Target pointing data

....

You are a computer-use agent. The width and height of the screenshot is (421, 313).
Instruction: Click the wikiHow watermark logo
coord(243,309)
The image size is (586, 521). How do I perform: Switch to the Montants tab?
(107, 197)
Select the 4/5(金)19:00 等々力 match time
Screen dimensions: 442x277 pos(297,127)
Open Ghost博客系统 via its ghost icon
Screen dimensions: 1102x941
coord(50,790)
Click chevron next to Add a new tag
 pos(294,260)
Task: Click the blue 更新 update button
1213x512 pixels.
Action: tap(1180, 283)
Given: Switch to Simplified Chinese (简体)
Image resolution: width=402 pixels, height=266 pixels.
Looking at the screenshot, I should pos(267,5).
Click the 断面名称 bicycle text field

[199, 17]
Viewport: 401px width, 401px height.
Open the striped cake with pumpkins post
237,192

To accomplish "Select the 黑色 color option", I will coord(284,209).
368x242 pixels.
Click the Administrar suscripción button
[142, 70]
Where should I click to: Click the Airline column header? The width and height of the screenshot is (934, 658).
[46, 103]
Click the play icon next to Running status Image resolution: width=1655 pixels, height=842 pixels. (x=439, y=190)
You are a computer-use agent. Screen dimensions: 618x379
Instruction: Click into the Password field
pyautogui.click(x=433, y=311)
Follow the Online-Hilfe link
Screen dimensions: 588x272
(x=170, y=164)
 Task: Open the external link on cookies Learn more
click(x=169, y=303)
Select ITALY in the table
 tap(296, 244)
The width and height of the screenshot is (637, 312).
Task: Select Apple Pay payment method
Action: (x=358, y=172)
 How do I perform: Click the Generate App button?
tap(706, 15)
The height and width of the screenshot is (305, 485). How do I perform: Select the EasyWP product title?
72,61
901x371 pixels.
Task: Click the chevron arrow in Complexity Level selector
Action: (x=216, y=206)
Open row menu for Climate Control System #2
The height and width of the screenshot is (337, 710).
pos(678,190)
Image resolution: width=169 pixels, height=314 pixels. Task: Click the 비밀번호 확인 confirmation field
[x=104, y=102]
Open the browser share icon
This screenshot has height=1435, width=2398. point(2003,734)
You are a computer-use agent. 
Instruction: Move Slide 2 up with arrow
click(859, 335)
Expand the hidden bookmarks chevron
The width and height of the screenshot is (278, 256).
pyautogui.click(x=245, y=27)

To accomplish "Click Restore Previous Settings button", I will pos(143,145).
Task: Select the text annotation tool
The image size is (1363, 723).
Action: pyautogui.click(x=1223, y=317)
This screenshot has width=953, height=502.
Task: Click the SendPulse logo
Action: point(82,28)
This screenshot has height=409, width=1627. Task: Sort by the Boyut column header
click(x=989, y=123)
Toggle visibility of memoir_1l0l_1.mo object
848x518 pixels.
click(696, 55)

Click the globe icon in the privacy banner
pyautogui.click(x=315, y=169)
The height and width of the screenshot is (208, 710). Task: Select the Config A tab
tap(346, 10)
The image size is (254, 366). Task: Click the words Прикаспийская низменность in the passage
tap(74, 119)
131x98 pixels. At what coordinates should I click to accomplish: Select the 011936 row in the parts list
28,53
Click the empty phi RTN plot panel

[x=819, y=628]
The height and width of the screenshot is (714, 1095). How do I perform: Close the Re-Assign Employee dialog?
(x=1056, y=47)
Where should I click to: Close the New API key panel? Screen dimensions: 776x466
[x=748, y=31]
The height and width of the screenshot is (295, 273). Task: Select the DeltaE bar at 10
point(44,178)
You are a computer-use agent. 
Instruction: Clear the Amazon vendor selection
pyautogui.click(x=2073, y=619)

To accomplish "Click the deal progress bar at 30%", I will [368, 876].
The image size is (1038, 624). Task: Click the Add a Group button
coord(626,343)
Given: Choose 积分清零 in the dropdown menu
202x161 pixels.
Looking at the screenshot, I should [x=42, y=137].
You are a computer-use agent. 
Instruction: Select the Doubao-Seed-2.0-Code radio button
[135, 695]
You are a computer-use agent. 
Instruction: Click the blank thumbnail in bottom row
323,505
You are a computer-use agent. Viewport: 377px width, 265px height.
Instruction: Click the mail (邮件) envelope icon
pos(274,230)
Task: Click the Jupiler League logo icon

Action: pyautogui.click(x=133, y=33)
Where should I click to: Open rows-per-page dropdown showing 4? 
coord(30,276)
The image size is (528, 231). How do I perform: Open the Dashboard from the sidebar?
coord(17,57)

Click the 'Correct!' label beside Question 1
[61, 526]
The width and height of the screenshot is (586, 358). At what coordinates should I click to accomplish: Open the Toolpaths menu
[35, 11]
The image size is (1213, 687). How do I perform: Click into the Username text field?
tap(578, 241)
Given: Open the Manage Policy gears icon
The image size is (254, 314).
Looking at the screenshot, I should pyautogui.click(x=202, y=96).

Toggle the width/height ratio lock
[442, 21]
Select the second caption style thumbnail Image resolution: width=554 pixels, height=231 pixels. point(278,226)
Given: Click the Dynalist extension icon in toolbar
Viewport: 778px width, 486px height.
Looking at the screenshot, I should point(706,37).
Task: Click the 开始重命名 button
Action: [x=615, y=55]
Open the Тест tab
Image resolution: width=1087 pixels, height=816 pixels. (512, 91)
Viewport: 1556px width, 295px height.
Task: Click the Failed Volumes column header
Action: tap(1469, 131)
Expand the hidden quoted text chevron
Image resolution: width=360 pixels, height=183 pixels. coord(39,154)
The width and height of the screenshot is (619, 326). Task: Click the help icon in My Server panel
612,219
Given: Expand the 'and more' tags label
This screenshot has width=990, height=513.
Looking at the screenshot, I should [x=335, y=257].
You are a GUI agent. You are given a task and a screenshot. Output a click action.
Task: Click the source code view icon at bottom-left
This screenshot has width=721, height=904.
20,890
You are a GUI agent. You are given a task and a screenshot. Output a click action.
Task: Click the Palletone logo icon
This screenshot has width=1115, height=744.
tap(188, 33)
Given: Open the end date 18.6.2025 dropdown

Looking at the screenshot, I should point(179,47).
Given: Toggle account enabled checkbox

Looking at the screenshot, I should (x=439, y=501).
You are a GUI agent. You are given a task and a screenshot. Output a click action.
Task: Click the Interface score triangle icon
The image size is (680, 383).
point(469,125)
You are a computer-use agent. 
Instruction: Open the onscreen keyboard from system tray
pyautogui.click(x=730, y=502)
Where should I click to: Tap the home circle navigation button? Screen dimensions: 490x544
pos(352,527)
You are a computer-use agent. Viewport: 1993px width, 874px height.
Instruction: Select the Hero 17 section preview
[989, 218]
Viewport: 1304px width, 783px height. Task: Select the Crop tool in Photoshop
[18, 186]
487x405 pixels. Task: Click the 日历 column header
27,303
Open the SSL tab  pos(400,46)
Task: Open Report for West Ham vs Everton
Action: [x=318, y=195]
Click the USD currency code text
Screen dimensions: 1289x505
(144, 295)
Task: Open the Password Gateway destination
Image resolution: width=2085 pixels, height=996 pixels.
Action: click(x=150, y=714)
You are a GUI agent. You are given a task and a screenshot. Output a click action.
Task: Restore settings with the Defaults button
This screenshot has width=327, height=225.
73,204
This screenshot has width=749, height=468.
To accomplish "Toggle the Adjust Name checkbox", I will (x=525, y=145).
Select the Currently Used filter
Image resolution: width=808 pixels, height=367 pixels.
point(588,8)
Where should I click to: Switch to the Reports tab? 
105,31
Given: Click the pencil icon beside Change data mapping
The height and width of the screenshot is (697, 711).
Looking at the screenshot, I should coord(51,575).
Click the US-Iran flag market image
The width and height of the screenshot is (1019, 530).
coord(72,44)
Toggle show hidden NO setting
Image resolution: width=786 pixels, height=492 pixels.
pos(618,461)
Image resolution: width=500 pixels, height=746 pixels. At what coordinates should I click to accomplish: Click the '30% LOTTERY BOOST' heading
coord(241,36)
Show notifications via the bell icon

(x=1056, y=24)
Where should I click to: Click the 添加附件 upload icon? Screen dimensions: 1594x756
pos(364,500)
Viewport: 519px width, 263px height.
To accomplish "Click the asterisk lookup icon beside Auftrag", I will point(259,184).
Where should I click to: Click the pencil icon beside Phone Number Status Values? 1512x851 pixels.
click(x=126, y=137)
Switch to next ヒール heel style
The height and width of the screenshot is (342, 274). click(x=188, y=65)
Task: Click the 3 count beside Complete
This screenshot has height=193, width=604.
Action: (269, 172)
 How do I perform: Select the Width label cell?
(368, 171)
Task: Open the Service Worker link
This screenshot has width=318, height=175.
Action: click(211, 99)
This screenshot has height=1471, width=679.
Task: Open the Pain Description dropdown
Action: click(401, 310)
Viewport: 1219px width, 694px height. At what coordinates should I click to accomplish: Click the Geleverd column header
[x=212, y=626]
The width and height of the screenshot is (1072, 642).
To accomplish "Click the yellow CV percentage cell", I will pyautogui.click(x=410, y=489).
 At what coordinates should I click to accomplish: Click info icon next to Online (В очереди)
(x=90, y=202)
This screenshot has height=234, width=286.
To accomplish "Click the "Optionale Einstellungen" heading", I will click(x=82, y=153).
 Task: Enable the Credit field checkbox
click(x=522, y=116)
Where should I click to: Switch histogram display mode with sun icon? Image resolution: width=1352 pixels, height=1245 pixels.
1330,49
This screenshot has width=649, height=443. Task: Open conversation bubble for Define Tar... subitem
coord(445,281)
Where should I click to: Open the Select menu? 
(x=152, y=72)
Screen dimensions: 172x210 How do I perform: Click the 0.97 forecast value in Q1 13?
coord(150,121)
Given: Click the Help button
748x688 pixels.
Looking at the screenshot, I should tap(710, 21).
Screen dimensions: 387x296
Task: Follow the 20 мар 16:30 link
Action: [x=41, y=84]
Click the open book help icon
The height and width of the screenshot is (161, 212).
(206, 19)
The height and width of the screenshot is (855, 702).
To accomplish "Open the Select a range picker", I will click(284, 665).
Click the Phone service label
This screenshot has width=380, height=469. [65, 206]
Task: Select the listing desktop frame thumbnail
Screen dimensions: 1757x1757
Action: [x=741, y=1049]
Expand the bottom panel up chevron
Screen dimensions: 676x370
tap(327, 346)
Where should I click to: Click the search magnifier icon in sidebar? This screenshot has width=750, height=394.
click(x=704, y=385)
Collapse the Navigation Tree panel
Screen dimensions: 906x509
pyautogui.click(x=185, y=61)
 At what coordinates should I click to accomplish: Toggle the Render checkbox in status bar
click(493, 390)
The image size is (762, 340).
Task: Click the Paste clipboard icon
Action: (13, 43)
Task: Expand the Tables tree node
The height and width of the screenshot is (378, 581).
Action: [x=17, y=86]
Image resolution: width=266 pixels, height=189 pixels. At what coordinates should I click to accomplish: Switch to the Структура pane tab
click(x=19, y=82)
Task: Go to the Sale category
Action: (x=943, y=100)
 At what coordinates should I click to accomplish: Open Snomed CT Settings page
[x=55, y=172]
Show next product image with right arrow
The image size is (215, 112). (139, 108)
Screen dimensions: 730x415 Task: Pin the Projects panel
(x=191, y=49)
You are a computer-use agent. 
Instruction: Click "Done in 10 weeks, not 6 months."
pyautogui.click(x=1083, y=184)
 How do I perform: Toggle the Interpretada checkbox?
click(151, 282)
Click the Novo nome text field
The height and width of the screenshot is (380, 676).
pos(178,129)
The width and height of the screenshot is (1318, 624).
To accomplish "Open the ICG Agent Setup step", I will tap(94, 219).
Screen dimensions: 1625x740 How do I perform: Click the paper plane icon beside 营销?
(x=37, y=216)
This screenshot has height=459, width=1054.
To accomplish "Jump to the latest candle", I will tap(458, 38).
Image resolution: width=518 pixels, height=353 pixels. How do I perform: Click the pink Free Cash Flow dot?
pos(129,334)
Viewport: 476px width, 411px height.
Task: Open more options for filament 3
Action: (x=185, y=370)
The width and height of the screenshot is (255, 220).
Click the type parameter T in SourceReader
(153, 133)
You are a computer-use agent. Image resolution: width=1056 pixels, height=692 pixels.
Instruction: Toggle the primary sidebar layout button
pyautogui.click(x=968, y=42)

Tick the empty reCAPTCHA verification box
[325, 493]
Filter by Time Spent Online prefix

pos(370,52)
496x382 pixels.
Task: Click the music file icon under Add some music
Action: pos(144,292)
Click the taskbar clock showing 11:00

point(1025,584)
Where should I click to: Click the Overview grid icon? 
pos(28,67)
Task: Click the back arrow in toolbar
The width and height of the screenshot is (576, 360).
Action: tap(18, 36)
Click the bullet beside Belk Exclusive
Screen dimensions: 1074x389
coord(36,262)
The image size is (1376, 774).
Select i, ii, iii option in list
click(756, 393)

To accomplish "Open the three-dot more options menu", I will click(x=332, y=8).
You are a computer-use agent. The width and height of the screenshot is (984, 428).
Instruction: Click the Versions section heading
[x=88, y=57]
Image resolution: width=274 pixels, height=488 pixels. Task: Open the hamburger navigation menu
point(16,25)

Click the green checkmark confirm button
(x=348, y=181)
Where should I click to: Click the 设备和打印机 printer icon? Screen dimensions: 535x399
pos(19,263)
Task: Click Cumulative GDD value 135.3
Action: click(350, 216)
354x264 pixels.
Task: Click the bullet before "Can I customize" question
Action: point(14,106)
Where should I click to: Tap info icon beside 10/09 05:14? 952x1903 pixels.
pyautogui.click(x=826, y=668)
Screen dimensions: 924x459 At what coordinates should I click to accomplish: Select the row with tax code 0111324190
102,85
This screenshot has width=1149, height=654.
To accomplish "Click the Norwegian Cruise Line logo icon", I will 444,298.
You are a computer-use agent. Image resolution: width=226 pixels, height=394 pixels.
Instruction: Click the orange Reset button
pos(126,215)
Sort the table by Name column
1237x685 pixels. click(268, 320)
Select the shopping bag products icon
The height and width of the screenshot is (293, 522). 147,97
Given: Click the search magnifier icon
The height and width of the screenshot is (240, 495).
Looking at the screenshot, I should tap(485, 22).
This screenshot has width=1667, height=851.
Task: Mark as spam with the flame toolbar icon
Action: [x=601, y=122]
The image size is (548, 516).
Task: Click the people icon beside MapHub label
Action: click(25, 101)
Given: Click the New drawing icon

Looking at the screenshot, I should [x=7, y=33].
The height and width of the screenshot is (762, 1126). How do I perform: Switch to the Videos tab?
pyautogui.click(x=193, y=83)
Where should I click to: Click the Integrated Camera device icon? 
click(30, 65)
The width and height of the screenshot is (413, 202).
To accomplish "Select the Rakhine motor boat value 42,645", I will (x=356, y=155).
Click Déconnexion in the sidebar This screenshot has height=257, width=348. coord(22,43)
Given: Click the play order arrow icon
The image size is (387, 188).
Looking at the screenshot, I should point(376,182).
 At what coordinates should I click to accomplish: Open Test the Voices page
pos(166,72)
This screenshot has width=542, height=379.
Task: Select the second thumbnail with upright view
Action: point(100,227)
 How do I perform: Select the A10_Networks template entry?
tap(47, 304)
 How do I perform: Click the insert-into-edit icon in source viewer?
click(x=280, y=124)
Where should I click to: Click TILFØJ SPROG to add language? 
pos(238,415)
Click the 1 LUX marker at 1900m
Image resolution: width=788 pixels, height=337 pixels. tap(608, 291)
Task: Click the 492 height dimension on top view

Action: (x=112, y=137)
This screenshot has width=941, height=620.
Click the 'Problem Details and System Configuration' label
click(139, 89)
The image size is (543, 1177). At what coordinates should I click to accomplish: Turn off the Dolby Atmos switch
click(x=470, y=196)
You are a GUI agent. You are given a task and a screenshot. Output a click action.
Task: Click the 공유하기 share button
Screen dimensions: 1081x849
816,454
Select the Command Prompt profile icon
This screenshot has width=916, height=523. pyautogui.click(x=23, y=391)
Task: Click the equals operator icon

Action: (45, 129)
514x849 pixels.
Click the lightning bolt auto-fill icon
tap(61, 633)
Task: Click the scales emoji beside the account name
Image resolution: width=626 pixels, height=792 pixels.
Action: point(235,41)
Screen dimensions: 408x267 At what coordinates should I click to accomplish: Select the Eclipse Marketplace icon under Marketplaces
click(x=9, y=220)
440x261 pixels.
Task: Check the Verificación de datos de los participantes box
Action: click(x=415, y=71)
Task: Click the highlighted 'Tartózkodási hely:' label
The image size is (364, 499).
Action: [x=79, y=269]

....

Exercise details: Reproduce verbatim everything from the start of the rows down through the line containing "Click the play icon", including that line.

Response below:
You are a computer-use agent. The width and height of the screenshot is (421, 313).
Instruction: Click the wikiHow watermark logo
coord(243,309)
The image size is (586, 521). How do I perform: Switch to the Montants tab?
(107, 197)
Select the 4/5(金)19:00 等々力 match time
Screen dimensions: 442x277 pos(297,127)
Open Ghost博客系统 via its ghost icon
Screen dimensions: 1102x941
coord(50,790)
Click chevron next to Add a new tag
 pos(294,260)
Task: Click the blue 更新 update button
1213x512 pixels.
Action: tap(1180, 283)
Given: Switch to Simplified Chinese (简体)
Image resolution: width=402 pixels, height=266 pixels.
Looking at the screenshot, I should pos(267,5).
Click the 断面名称 bicycle text field

[199, 17]
Viewport: 401px width, 401px height.
Open the striped cake with pumpkins post
237,192

To accomplish "Select the 黑色 color option", I will coord(284,209).
368x242 pixels.
Click the Administrar suscripción button
[142, 70]
Where should I click to: Click the Airline column header? The width and height of the screenshot is (934, 658).
[46, 103]
Click the play icon next to Running status Image resolution: width=1655 pixels, height=842 pixels. (x=439, y=190)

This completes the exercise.